Mon, May 23, 2011 - Page 2 News List

Book on Highway No. 9 launched

LET’S GO:Highways offer a different perspective than freeways and railways because they are closer to the lives of ordinary people, those involved with the project said

By Shelley Shan  /  Staff Reporter

Breathtaking scenes captured at Cingshuei Cliffs (清水斷崖), Jinyue Falls (金岳瀑布) and tiger lily-covered Liushidanshan (六十石山) are now included in a travel book on Highway No. 9 published by the Directorate-General of Highways (DGH) yesterday.

The book, titled Let’s Go to Highway No. 9, introduces the special scenery and interesting people and sites along the nation’s longest highway.
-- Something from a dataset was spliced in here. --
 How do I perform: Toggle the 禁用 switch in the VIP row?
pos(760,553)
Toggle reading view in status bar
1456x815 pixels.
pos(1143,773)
Starting from Zhongshan S Road in Taipei, the 475km highway continues down Roosevelt Road and connects to Beiyi Highway, Suhua Highway, Huatong Highway and the South-Link Highway before it ends in Fonggang (楓港), Pintung County.

Aside from the travel book, the DGH also invited documentary filmmaker Yang Li-chou (楊力州) to record his personal experience of traveling on Highway No. 9.

Yang recently garnered attention for his Young at Heart: Grandma Cheerleaders (青春啦啦隊), in which he followed a group of elderly cheerleaders as they spent months preparing for their performance at the 2009 World Games in Kaohsiung.

Minister of Transportation and Communications Mao Chi-kuo (毛治國) said the project allows people to see Taiwan from a completely new perspective.

Unlike railways and freeways, which are now the nation’s primary transportation systems, Mao said highways played mostly secondary roles.

However, highways are closer to the lives of ordinary people than railways and freeways, he said.

“If you describe railways and freeways as a person’s outerwear, then highways are more like underwear,” he said. “Highway No. 9 is probably the only ‘underwear’ that can be worn as ‘outerwear,’ like Madonna does.”

Highway No. 9 offers lots of variety along the way, including different Aborigine cultures, hot springs and whitewater rafting, he said.

“These different elements are like pearls and it depends on travelers whether they want to string those pearls together to make a long necklace or a small bracelet,” he said.

Yang said he was working on the post-production of another documentary, The Long Goodbye, when the offer from the DGH came.

Despite opposition from his staff, Yang accepted the offer and asked his staff to rearrange the entire work schedule so that he could focus on the project. He said he started to rethink how he viewed roads when he embarked on his trip on Highway No. 9.

“When I drove on the freeway from Taipei to my hometown in Changhwa, each place was reduced to a milestone, like 202k,” Yang said. “When I take the high speed rail, each place is remembered by how many minutes it would take to get there.”

Yang said the trip allowed him to appreciate not only the scenery, but also to get to know some of the interesting people.

“When I saw a group of lads diving in the Jinyue Falls, I just wanted to do exactly the same thing, to enjoy life crazily as they do,” he said.